2012 : WHAT IS YOUR FAVORITE DEEP, ELEGANT, OR BEAUTIFUL EXPLANATION?

gerald_holton's picture
Mallinckrodt Professor of Physics and Professor of the History of Science, Emeritus, Harvard University; Author, Einstein for the 21st Century: His Legacy in Science, Art, and Modern Culture

The Discontinuity of Science and Culture

From time to time, large sections of humanity find themselves, at short notice, in a different universe. Science, culture and society have undergone a tectonic shift, for better or worse—the rise of a powerful religious or political leader, the Declaration of Independence, the end of slavery—or, on the other hand, the fall of Rome, the Great Plague, the World Wars.

So, too in the world of art. Thus, Virginia Woolf said famously, "In or about December 1910, human character changed", owing, in her view, to the explosive exhibition of post-impressionist canvases in London that year. And after the discovery of the nucleus was announced, Wassily Kandinsky wrote: "The collapse of the atom model was equivalent, in my soul, to the collapse of the whole world. Suddenly, the thickest walls fell...", and he could turn to a new way of painting.

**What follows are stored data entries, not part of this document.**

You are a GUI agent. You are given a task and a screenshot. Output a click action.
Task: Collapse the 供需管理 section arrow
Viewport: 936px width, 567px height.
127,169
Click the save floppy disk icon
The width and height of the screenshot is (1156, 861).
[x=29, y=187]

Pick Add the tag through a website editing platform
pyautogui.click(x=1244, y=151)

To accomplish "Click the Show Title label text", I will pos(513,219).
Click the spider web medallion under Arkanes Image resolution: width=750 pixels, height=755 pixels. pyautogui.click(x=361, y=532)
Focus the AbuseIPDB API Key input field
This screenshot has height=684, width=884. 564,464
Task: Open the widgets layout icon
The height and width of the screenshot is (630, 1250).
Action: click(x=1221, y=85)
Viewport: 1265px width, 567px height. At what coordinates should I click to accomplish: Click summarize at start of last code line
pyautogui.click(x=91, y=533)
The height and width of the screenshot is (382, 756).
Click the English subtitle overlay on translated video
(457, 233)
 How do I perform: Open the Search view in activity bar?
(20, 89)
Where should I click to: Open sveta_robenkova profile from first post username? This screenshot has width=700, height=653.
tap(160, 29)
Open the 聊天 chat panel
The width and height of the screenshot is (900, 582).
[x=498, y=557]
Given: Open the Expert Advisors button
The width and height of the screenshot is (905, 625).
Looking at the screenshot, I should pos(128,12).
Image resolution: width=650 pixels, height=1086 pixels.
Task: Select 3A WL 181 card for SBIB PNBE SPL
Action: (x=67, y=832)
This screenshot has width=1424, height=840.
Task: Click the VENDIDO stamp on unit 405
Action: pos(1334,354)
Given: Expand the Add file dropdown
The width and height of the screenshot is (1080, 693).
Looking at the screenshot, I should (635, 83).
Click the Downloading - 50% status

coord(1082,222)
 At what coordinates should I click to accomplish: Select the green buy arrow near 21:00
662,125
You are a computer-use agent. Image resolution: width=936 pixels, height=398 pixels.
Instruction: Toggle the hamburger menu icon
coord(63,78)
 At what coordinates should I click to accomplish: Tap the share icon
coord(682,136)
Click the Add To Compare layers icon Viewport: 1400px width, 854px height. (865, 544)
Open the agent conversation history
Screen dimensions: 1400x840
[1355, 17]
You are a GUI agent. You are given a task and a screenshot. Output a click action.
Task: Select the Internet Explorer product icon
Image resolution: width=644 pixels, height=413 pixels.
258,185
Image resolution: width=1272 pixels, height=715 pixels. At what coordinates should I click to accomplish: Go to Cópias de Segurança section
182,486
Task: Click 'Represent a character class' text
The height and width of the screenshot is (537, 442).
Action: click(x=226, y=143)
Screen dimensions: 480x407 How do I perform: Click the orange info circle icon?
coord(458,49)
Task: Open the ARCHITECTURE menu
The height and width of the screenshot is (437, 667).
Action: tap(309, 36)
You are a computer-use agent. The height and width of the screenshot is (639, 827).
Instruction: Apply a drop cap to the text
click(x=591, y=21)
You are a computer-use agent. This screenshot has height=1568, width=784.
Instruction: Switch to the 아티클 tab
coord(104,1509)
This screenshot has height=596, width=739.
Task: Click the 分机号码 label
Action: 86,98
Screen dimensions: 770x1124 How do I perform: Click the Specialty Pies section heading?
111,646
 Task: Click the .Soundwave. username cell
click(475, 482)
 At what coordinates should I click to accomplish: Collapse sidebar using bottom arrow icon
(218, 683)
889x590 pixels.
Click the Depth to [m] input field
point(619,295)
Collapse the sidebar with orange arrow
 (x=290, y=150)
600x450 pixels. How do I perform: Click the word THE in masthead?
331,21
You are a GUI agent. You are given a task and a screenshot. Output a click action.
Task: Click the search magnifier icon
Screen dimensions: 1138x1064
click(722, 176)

Each of such world-view changing occurrences tend to be deeply puzzling or anguishing. They are sudden fissures in the familiar fabric of history that ask for explanations, with treatises published year after year, each hoping to provide an answer, seeking the cause of the dismay.

I will here focus on one such phenomenon.

In 1611, John Donne published his poem, "The First Anniversary", containing the familiar lines "And new Philosophy has all in doubt,/ the Element of fire is quite put out..." and later, " ...Is crumbled out againe to his Atomies/ 'Tis all in peeces, all cohaerence gone/ All just supply and all Relation." He and many others felt the old order and unity had been displaced by relativism and discontinuity.

The explanation for his anguish was as an entirely unexpected event the year before: Galileo's discovery of the fact that the moon has mountains, that Jupiter has moons, that there are immensely more stars than had been known.

Of this happening and its consequent findings, the historian Marie Nicolson wrote: "We may perhaps date the beginning of modern thought from the night of January 7, 1610 when Galileo, by means of the instrument he developed [the telescope], thought he perceived new planets and new, expanded worlds."

Indeed, by his work Galileo gave a deep and elegant explanation for the question how our cosmos is arranged—no matter how painful this may have been to the Aristotelians and poets of his time. At last, the Copernican theory, formulated long ago, had more credibility. From this vast step forward, new science and new culture could be born.